Die Pilzerkrankung tritt häufig bei Kürbis, Zucchini oder Gurke auf. Mehltau führt dazu, dass die gesamte Pflanze schneller welkt und unter Umständen nicht alle Früchte bis zur Ernte ausbildet. Mehltau ist an einem weißen, mehligen Belag auf der Blattoberfläche erkennbar. Damit es nicht zu einem Absterben der Pflanze kommt, ist Milch ein natürliches Schädlingsbekämpfungsmittel.

Darin enthalten ist Natriumphosphat. Stellen Sie ein Gemisch im Verhältnis 1:8 her und Sie können die bereits befallenen Blätter damit einsprühen. Wird die Prozedur zweimal in der Woche durchgeführt, zerstört das den Pilz und stärkt die Abwehrkräfte der Pflanze. Damit es ein wirksames, natürliches Fungizid wird, sollte nur frische Milch aus dem Bioladen, vom Bauernhof oder der Milchzapfstelle dafür verwendet werden.

Bereits durch Mehltau abgestorbene Blätter müssen im Restmüll entsorgt werden, damit der Pilz nicht weiter in den Boden gelangt.
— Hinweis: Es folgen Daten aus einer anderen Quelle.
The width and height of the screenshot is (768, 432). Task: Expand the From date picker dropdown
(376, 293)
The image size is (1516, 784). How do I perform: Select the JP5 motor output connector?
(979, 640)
Tierische Schädlinge fernhalten

Jauchen und Sud können aus unterschiedlichen Pflanzen hergestellt werden. Ackerschachtelhalm, Brennnesseln, Holunderblüte oder Farne können mindestens einen Tag im Wasser stehen gelassen werden und anschließend aufgekocht werden. Nun werden die Pflanzenbrühen einfach wie Gießwasser genutzt. Damit lassen sich Maulwürfe, Wühlmäuse, Schnecken, Ameisen oder Blattläuse fernhalten. Sind die Schädlinge zu hartnäckig, muss ein zweites oder drittes Mal damit gegossen werden.

Verbeugende Ungezieferbekämpfung

Ein erster Schritt ist es, um die empfindlichen Pflanzen eine Barriere zu errichten, damit Schnecken und andere Schädlinge keine Chance haben. Dazu zählen engmaschige Netze, hauchdünne Vliese oder Kunststoff zur Errichtung einer Schneckensperre. Vor allem Schnecken sind im Gemüsebeet hartnäckig, da sie in den jungen Pflanzen und Salaten leckere Nahrung finden.

In manchen Fällen kommen die Schädlinge aus dem Boden gekrochen, weshalb es sich besonders bei Hochbeeten lohnt, die Konstruktion von unten mit einem dünnmaschigen Gitter gegen Mäuse und Schnecken zu schützen. Vliese und Netze lassen sich einfach auf die Pflanzen legen, ohne das Wachstum und die Wasserzufuhr zu beeinträchtigen. Ein Vlies eignet sich allerdings auch unter dem Erdreich, um Unkraut fernzuhalten.

Einen ebenfalls wirkungsvollen Effekt haben einige Pflanzen auf kriechende oder fliegende Schädlinge. Schnecken halten sich gern von Tagetes‘ stark aromatischen Kräutern fern – Blattläuse mögen diese ebenfalls nicht. Meerrettich ist für Kartoffelkäfer ein No-Go, ebenso wie Knoblauch für Wühlmäuse. Auch ein nährstoffreicher Boden, der im Winter mit Laub geschützt wird, sorgt für eine gesunde Bodenkultur und hält Schädlinge fern.